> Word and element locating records
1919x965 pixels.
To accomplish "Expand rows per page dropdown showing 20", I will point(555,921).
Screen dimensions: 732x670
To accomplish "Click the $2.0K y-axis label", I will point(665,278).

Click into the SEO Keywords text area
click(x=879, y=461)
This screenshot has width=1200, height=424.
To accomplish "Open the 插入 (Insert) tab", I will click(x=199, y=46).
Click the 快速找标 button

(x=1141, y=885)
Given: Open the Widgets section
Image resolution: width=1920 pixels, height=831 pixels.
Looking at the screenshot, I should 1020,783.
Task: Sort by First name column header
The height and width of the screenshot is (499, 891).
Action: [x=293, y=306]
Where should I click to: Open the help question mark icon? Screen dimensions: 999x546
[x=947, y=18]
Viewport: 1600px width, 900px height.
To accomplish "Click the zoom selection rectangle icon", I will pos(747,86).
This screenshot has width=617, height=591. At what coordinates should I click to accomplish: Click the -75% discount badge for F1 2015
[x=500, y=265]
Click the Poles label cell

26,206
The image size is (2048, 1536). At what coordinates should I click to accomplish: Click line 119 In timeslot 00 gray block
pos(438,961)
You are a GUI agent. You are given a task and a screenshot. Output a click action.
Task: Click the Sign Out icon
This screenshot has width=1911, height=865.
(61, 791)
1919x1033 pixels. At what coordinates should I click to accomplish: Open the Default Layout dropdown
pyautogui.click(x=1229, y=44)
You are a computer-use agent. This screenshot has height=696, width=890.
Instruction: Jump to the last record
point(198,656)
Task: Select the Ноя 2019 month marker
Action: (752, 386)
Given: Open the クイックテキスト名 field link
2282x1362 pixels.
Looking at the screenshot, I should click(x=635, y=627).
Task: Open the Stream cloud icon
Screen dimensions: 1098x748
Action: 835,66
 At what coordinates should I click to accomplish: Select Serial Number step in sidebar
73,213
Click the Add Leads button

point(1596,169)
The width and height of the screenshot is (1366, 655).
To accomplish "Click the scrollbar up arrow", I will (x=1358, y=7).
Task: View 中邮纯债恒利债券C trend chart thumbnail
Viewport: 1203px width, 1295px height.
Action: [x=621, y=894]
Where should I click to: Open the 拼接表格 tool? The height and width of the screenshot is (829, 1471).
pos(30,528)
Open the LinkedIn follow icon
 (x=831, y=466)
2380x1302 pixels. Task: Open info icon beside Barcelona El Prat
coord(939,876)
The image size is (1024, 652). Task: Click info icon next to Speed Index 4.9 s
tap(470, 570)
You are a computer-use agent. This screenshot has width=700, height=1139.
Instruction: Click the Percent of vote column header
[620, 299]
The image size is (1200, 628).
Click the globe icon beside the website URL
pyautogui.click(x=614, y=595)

> What is asked
Repeat the lines of the records above without any change, beginning with the line that contains "Given: Open the クイックテキスト名 field link" and continuing through the line that contains "Action: [x=621, y=894]", both included.

> Full output
Given: Open the クイックテキスト名 field link
2282x1362 pixels.
Looking at the screenshot, I should click(x=635, y=627).
Task: Open the Stream cloud icon
Screen dimensions: 1098x748
Action: 835,66
 At what coordinates should I click to accomplish: Select Serial Number step in sidebar
73,213
Click the Add Leads button

point(1596,169)
The width and height of the screenshot is (1366, 655).
To accomplish "Click the scrollbar up arrow", I will (x=1358, y=7).
Task: View 中邮纯债恒利债券C trend chart thumbnail
Viewport: 1203px width, 1295px height.
Action: [x=621, y=894]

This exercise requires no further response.